“Yeah,” he says, leaning close, voice dropping to that sinful tone that still makes my pulse trip. “But you love it.”
I do. I really do.
“Allow me to introduce you to one of my absolute favorite trucks. This is Black Betty—she’s an oldish girl, 2003 Ford, Harley-Davidson special edition. I had her done up with matte black everything. Ain’t she dainty?”
Dainty, she is huge…
Trey opens the passenger door for me, the morning light slanting across the underground garage. I climb the steps into the cab. He rounds the hood and slides in beside me, settling into the driver’s seat with lazy confidence. The backward cap, grey sweatpants, and tight black tee shouldn’t look so good—but on him? Devastatingly, they do.
The engine rumbles to life, low and smooth, and sunlight spills through the ramp ahead, lighting the veins in his forearm as his hand curls around the wheel. His other hand drops to my thigh, casual and possessive.
“She’s… big…” I finally manage.
Trey snorts. “Like I said, she’s my ickle-girl. Seatbelt, please.”
He pauses, then reaches across and fastens me in. My heart starts pattering, nervous and a little too eager.
He doesn’t say anything for a while, just drives, the soft morning hum of L.A. filtering through the windows. The streets are still half-asleep—coffee carts steaming on corners, joggers with earbuds, a few cars sliding past.
“Let me queue up a song before I open her up a little.”
A pulsing beat fills the cab, the instrumental thump bouncing against my chest. Then a coarse voice cuts in, strained but full of energy.
“Whoa, Black Betty, bam-ba-lam
Whoa, Black Betty, bam-ba-lam
Black Betty had a child, bam-ba-lam
The damn thing gone wild, bam-ba-lam”
I can’t help it—my feet thump, my fingers drum against my legs, excitement building with every note as Trey accelerates. A nervous smile creeps over my face, twisting into laughter as the truck pushes me deeper into the seat.
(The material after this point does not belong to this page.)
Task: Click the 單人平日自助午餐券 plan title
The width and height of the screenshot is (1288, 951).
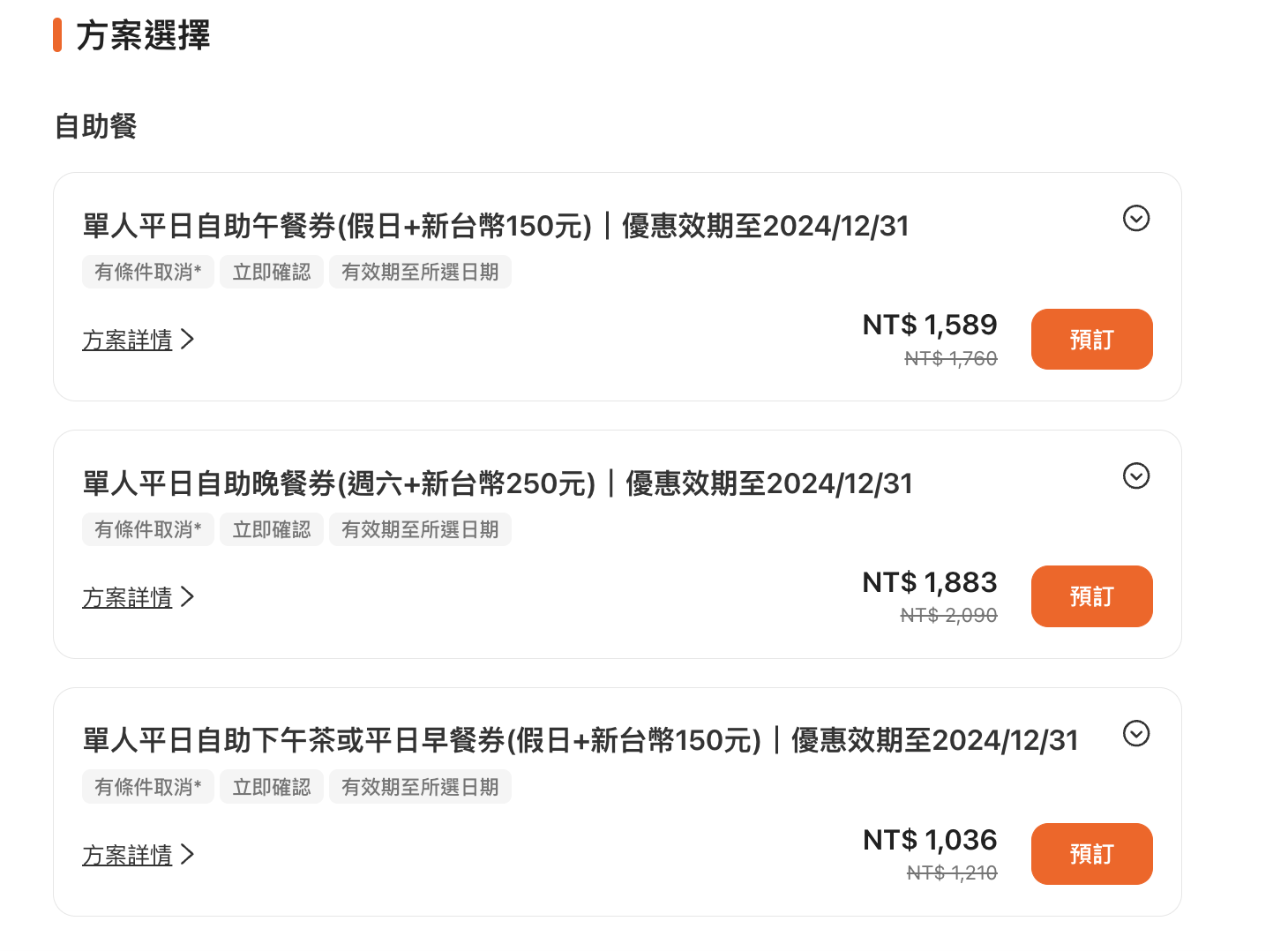Action: [496, 226]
When the song ends, he turns the music down. His smile is slow, casual, devastatingly handsome.
“I was going to tell you over breakfast, you know…about prophylactics.”
“Baby, I know all about…wait—prophylactics? What are you, from the nineteen-sixties?” I can’t help but smile at that.
“You know what I mean,” I say, voice soft but teasing. “I wasn’t hiding it from you.”
“You really were going to tell me over breakfast?” he says finally, glancing at me, one brow raised.
I shrug, fighting a smile.
“It seemed…appropriate. I mean, what goes better with toast than mild panic?” He laughs, low and rough, head shaking.
“Fuck, you’re just like me for real, baby.”
“You say that like it’s a bad thing.”
He shifts gears, before his hand returns back to my thigh.
“It’s not bad. It’s just dangerous.”
The light changes. He slows, glances over at me again—just long enough for my pulse to skip. “You’re sitting there looking all freshly fucked and bright eyed in those jeans, and you expect me to focus on the road?”
“Maybe you should keep both hands on the wheel then,” I say, smirking.